Almost every single day I get asked what I think about some sort of new fitness trend (i.e. intermittent fasting, keto, isagenix, joe’s youtube workouts). My response is always “sure, those can work great, but why make it harder than it needs to be?”

Let me explain.

The formula for most common fitness goals is remarkably simple:

Goal ExampleFormula
Lose WeightEnergy in less than energy out
Gain Muscle MassLift heavy stuff + time under tension + eat a calorie surplus
Perform in my sport-Manipulate macro intake to meet energy systems demands
-Follow recovery strategies
-Meal timing for peak performance

Of course, there is a ton of nuance that goes into every one of these, which is what keeps me studying every single day. But at the most basic level this is it folks!

Here is why I am pointing this out. My experience is that people are absolutely obsessed with consuming the latest content. They want the quick fix, the newest thing, or the magic pill. So much so that they are willing to spend a lot of money while ignoring some of the most fundamental scientific truths.

In short: people are far too concerned with the CONTENT, and not enough with the HABIT.

The most fundamental principle of life (in my opinion) is that consistency rules everything. You can do bad work for a long time and still be pretty good at something. And if you are lucky enough to do great work for a long time, you can achieve anything.

I am a big believer that the best diet and exercise is the one you are going to do. In my coaching practice, I always ask myself “will this person be able to sustain this recommendation as a habit for the next 50 years.” If the answer is yes I give it to them. If the answer is no I don’t think it is sustainable for them then I don’t even bring it up, but rather i start somewhere else.
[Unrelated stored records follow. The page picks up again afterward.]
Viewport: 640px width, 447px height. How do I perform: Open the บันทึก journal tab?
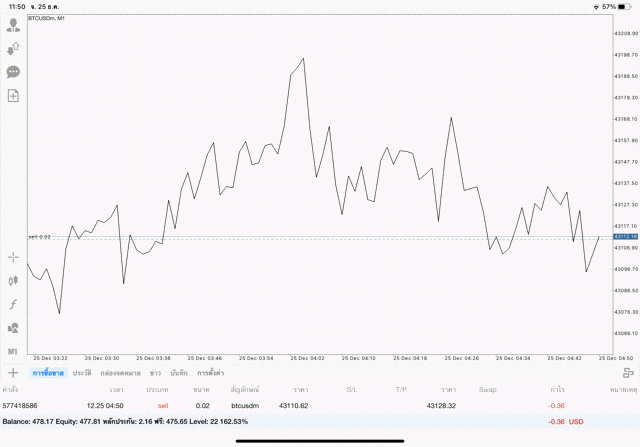pyautogui.click(x=179, y=372)
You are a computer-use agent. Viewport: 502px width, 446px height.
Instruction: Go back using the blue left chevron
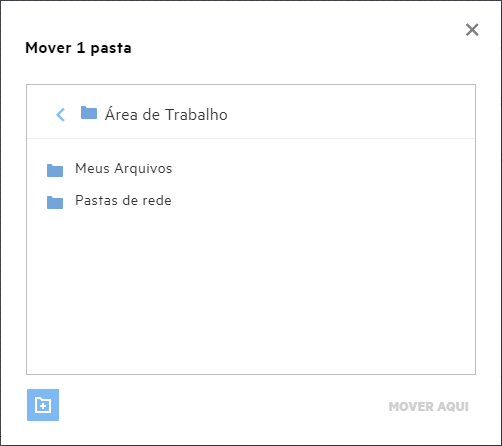coord(60,115)
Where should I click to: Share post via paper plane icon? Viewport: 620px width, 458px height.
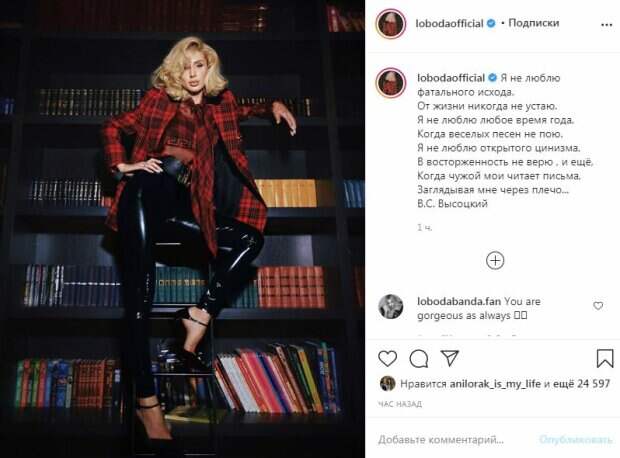click(450, 358)
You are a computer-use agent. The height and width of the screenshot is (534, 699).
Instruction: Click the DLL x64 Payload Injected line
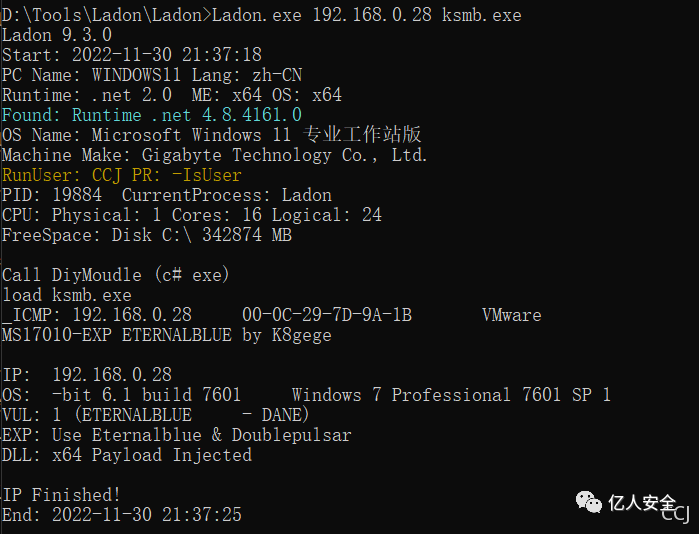(127, 455)
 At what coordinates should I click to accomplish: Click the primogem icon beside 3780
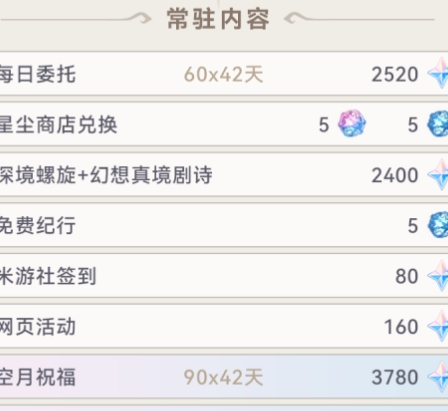tap(438, 377)
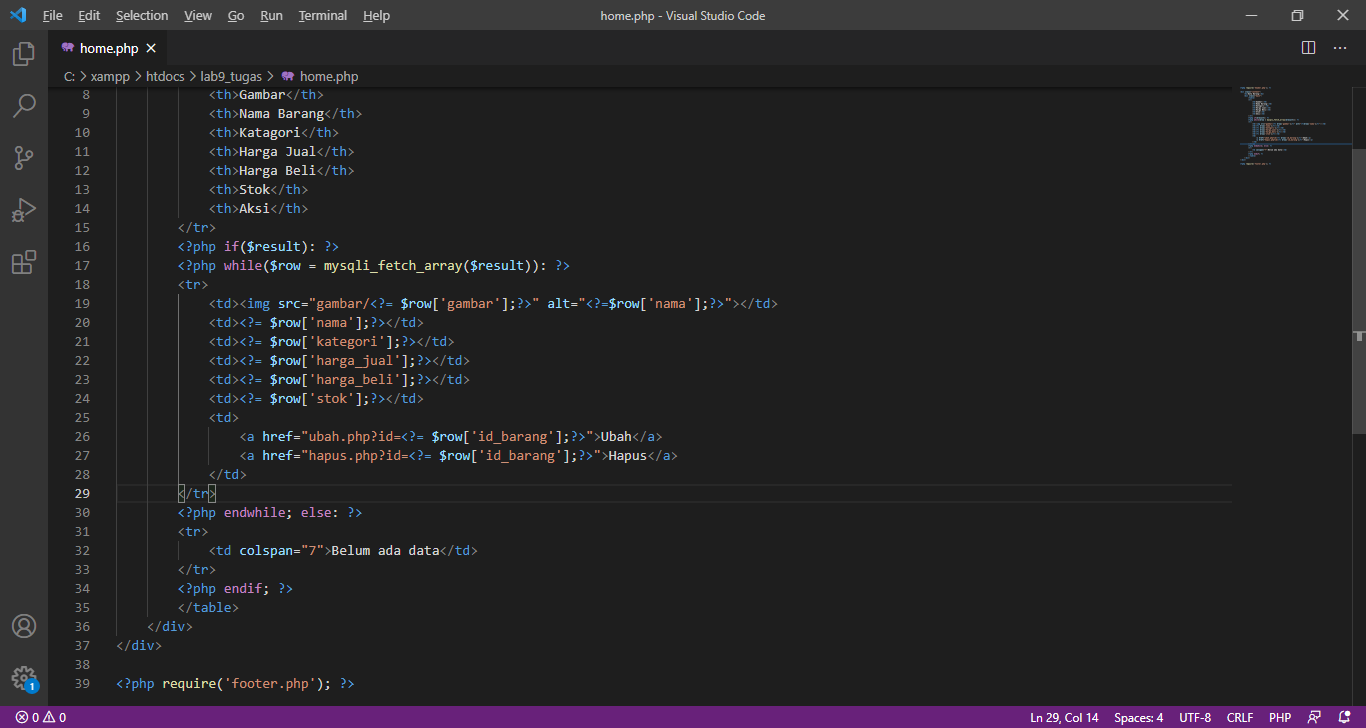Change indentation via Spaces: 4
Screen dimensions: 1366x728
click(x=1138, y=717)
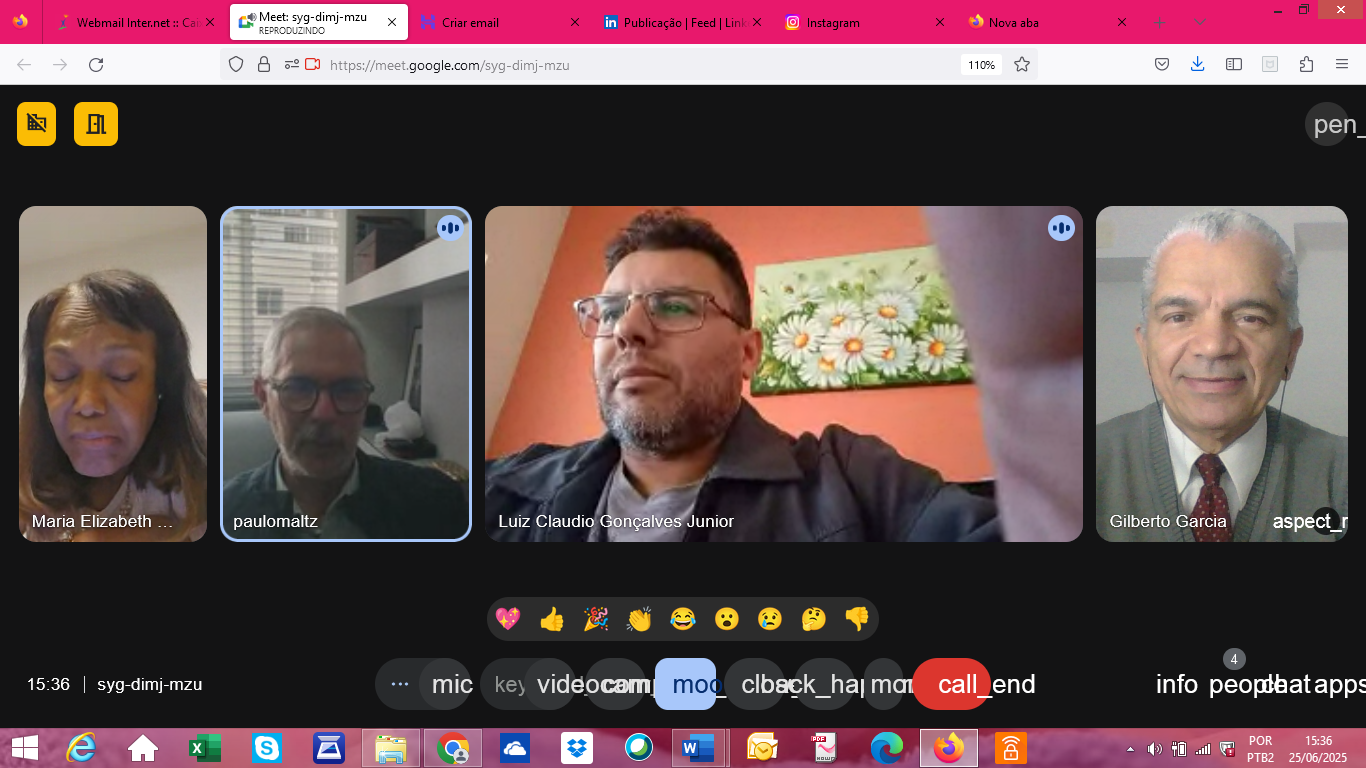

I think the importance of developing the habit applies equally to general population folks as it does the elite athlete. I can say from my experience, I have felt completely overwhelmed with the amount of information that I needed to remember on a daily basis to perform (i.e. eat x amount of carb pre workout, do these 3 drills in sequence in my warm-up, etc). To the point that I was more focused on following those things than I was on the fact that my job was to perform. I also think if general population or elite athletes are really smart, they will seek coaches who work and have an innate passion in that area to take care of everything so all they have to do is show up and do the work.

If you take your goal, and you apply the basic formula, you can then start deciding what habits are required. For example:

Goal ExampleFormulaHabit
Lose WeightEnergy in less than energy out-Meal prep on sundays

-Have waterbottles ready for the day

-Walk 30 mins every morning

So when you set your goals this year, don’t ask yourself “what do I need to do?” rather ask yourself “who do I need to become?” This inquiry will spur a series of reflections and ultimately habits which are required to get where you want to go. This is 10x more powerful than whats going on in your instagram feed.

So can intermittent fasting work? Absolutely it can. But so can eating a balanced diet with a small calorie deficit, and then you don’t have to worry if you are on/ off a fasting day for your spontaneous golf round. Can Keto work? Absolutely it can. But now you have to program into your week supplementing essential aminos and missing vitamins. Most times, when these things do work it is because people are paying attention to their diet and exercise for the first time in their lives.

Making lasting change in your body is one of the hardest things you can ever do. Make it as simple as possible for yourself. Focus on building strong habits.